While initial concerns focus on attaining a durable remission and avoiding the adverse effects of medications, once in remission, the focus often shifts to the effect of disease and the medications used to treat it on fertility and the ability to give birth to a healthy child [66]. Mañosa et al. [67] assessed the impact of IBD and its treatment on fertility, pregnancy outcomes, and breastfeeding through a questionnaire posted to 850 adults with IBD. They conclude that the infertility rate among IBD patients seems to be similar to that seen in the general population.

The influence of anti-TNF-α therapy on male fertility was described 4 years before by Saougou et al. [68] in patients with spondyloarthropathies, concluding that there was some supportive evidence for the safe use of infliximab in male patients who have inflammatory diseases during their peak reproductive years.

Another very relevant point is that the safety of medical therapy during pregnancy and lactation is a major concern for both pregnant women and their partners as well as for physicians. As a general rule, the benefit of continuing medical therapy in IBD, including biological therapy during pregnancy, outweighs the potential risks in the vast majority of instances [69], and physicians must let patients know that anti-TNF-α agents can offer a chance of IBD remission and decreases risks to pregnant women when it occurs with uncontrolled disease activity.

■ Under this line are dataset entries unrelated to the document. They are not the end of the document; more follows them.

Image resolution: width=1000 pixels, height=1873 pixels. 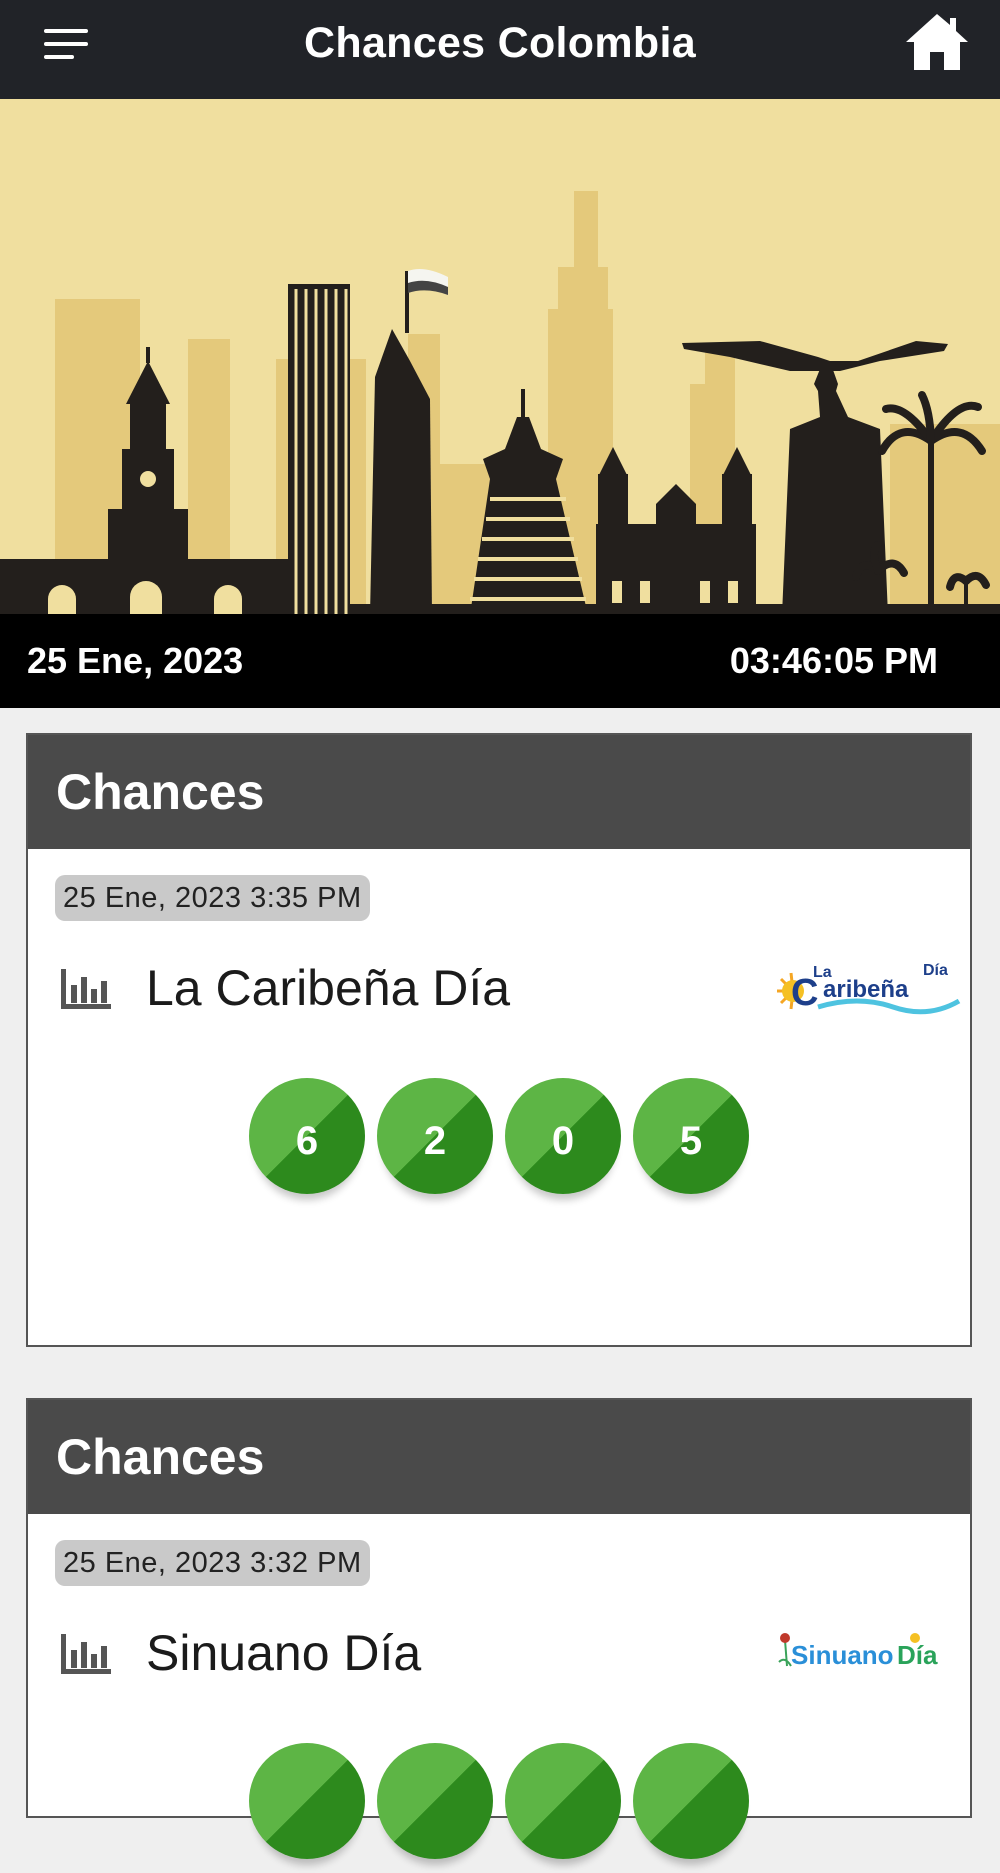 I want to click on home-icon, so click(x=937, y=42).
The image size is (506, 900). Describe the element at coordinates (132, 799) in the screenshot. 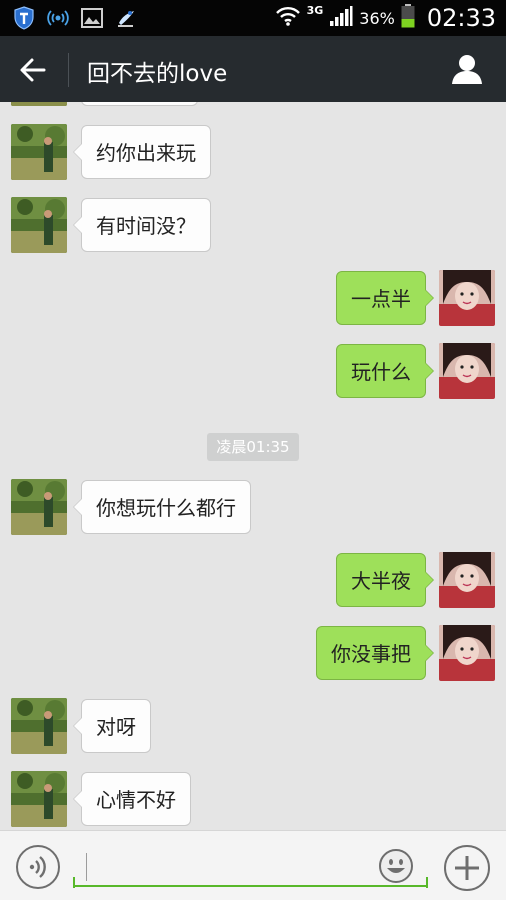

I see `message-bubble: 心情不好` at that location.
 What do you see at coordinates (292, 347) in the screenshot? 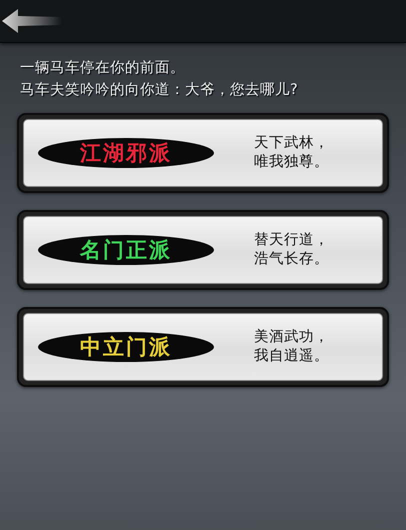
I see `motto-text: 美酒武功， 我自逍遥。` at bounding box center [292, 347].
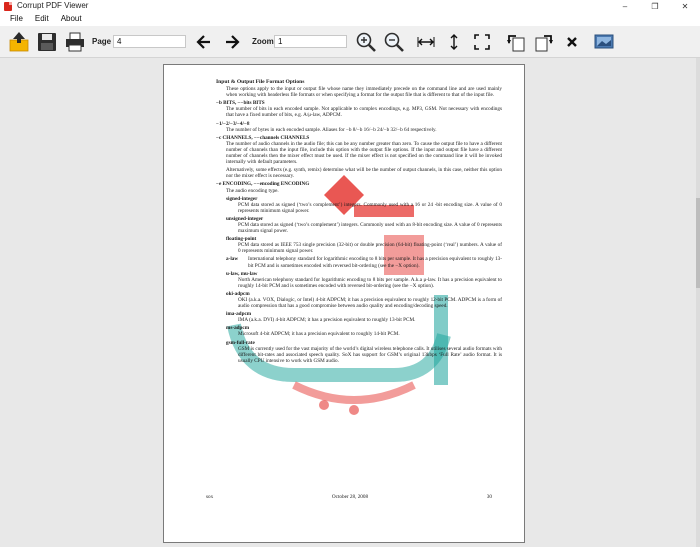 The height and width of the screenshot is (547, 700). I want to click on fit-height-icon, so click(454, 42).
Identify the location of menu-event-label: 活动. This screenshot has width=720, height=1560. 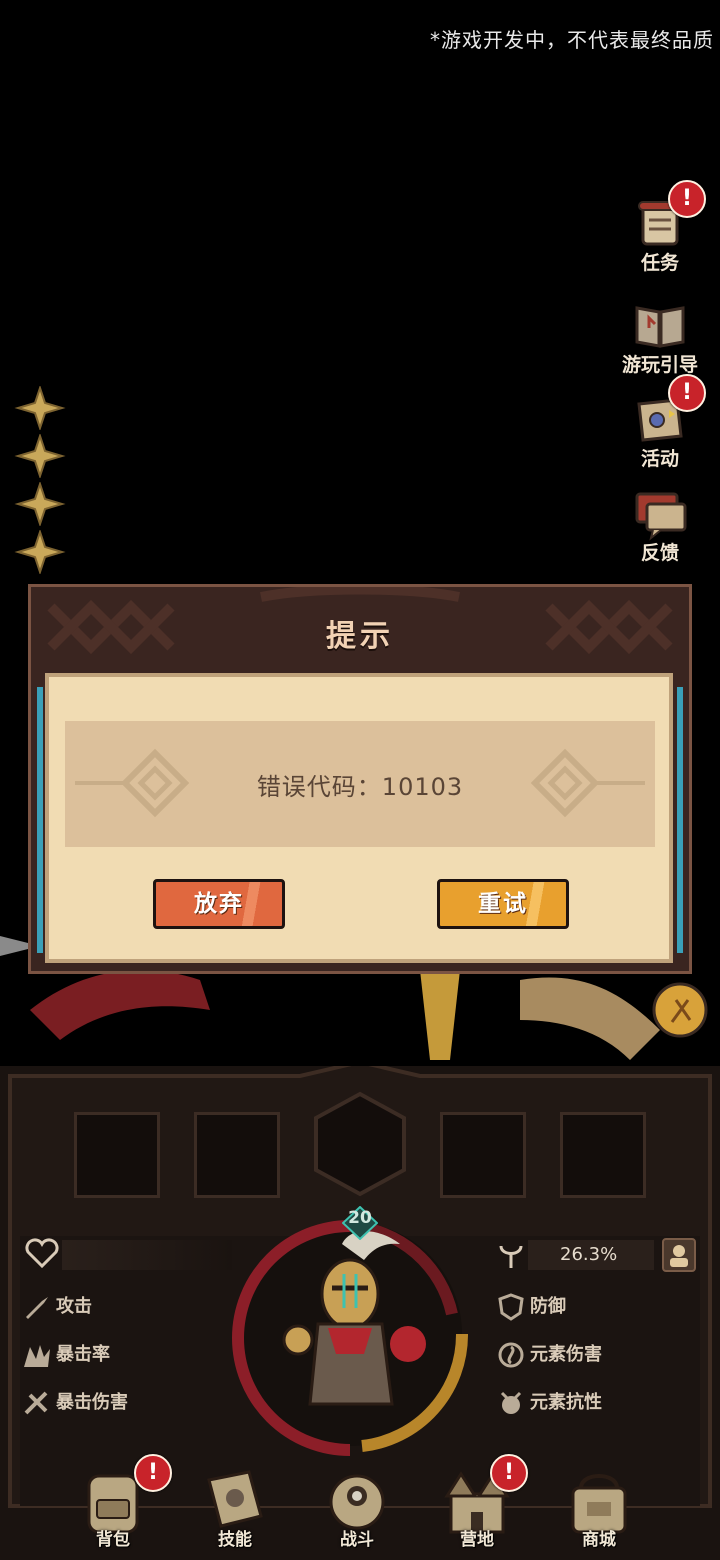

It must be stressed that monoclonal antibodies can cross the placenta, mainly during the third trimester, although they seem to be safe, at least in the short-term [61,70]. However, live vaccines should be avoided in children with in utero exposure to biologics for at least the first 6 months of life. Although biologics have been detected in breast milk in small amounts, the extent to which they are absorbed by the infant is unclear [61,70]. At present, it seems that the possible deleterious effect of this exposure on the neonate is unlikely but cannot be ignored [61].

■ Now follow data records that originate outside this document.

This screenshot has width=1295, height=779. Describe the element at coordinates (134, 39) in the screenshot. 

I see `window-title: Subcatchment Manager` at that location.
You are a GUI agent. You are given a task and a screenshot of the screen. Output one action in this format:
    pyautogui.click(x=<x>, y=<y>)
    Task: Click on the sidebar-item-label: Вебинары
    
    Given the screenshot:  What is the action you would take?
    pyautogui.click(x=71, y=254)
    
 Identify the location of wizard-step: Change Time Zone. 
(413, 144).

An increase in infections risk has been reported in infants exposed to combination therapy with thiopurines and anti-TNF agents in utero [71]. Therefore, it has been proposed that anti-TNF therapy should be withdrawn during the second trimester [58,61]. On the other hand, pegol certolizumab is a pegylated humanized antibody Fab fragment against TNF, and as such lacks an Fc receptor; therefore, it may not be necessary to discontinue it during pregnancy [70,72].

Conclusions

Appropriate patient selection, counseling, and education are all important issues for the successful use of the anti-TNF-α therapy in IBD patients. Accurate assessment of disease activity is essential prior to starting biologics in order to provide appropriate treatment. Also it is important to exclude disease mimickers such as irritable bowel syndrome and Clostridium difficile superinfection. A careful history should be obtained to assess contraindications to anti-TNF-α therapy. Preceding anti-TNF-α therapy, the patients need to be screened for latent tuberculosis, hepatitis B virus infection, and (usually) hepatitis C virus and HIV infection. Screening and vaccination in IBD patients have now become part of the new standard of care. At the time of IBD diagnosis, a vaccination history should be taken, and any “catch-up” vaccinations should be administered. Patients with IBD should receive all regularly scheduled vaccines, except for patients receiving immunosuppressive therapies, who should not receive live vaccines. In addition, patients who receive live virus vaccines should not receive biologic therapy for 3 months. Ultimately, the benefits of anti-TNF-α agents usually outweigh the risks, but this should be assessed and discussed on a case-by-case basis with each patient.